Case Study Country - Mozambique

Conflict began in Mozambique in 1964 as part of the struggle for independence led by Frelimo. After Portugal had granted independence in 1975, there was a short period of peace until the opposing Renamo faction was formed, beginning a continuous conflict that only ended in 1992.

Frelimo s socialist policies were initially popular with Mozambicans who had few opportunities during colonial rule. However, by the early 1980s these policies had increased poverty and disenchantment. South Africa began to support Renamo at this time and the conflict became a blend of conflicts operating at local and national level and also involving regional actors and cold war powers who used Mozambique as a battleground for continuing their ideological wars.

The conflict peaked in the mid 1980s and the country became split into Renamo and Frelimo held territories.
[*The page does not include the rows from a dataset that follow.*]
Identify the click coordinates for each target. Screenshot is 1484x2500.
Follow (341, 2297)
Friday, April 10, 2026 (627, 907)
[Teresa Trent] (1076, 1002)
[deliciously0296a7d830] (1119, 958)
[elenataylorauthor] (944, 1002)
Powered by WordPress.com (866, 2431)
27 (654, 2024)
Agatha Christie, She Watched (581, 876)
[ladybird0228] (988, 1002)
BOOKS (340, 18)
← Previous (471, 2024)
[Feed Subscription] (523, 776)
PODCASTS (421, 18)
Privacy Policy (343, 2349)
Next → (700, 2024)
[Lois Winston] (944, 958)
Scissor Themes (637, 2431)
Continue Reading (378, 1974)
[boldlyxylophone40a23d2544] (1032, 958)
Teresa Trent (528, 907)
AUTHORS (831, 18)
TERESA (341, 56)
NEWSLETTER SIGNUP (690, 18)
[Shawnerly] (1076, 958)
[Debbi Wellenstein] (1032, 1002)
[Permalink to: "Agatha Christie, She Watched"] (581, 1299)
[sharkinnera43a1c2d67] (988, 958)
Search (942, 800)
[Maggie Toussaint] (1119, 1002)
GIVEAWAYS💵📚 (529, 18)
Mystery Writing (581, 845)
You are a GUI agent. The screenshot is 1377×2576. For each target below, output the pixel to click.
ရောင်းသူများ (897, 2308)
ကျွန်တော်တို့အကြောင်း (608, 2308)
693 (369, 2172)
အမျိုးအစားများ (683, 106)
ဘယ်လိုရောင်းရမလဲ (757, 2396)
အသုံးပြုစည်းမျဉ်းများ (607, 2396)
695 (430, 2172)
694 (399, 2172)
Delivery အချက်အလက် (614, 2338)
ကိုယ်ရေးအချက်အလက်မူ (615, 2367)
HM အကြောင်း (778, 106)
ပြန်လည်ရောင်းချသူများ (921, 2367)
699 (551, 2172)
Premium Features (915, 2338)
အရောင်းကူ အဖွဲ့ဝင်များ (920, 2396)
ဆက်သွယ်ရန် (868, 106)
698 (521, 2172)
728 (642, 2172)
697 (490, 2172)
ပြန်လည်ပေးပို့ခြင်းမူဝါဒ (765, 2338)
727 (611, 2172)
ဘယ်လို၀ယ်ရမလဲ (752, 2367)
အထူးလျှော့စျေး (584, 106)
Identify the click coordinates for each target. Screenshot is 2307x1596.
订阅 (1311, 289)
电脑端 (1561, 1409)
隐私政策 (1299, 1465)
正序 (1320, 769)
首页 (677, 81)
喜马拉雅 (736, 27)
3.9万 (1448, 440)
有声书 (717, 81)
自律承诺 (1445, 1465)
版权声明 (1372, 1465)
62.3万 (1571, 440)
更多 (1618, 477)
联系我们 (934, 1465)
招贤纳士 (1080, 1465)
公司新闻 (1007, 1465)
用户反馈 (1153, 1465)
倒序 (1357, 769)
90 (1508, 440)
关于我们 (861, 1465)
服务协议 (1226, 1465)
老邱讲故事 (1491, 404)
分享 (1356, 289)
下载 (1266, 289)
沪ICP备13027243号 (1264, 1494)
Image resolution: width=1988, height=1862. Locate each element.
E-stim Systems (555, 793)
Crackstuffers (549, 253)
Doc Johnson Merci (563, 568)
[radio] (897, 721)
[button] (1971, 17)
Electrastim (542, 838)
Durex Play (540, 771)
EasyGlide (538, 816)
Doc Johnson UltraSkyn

However the changing world order of the 1990s meant that support from South Africa and the Soviet Union was withdrawn. In June 1990 amidst crop failure, massive population displacement and a decimated infrastructure, talks between the Frelimo government and Renamo began. A peace agreement was signed in Rome on 4 October 1992 and despite delays in its implementation, the peace was held.

The conflict claimed the lives directly or indirectly, of over one million Mozambicans. It created over 1.6 million refugees and caused the internal displacement of about 3.7 million people. Since 1994, when Mozambique was ranked as one of the poorest countries in the world, the country has undertaken a series of economic reforms, involving the liberalisation of most aspects of the economy. Between 1997 and 1999, the economy grew by 10% p.a. and annual inflation has also been stable during that period, resting today at a similar level to Cambodia (4.5% p.a.). Currently, there are no nation-wide microfinance operators in Mozambique, but about five or six medium-sized regional operators.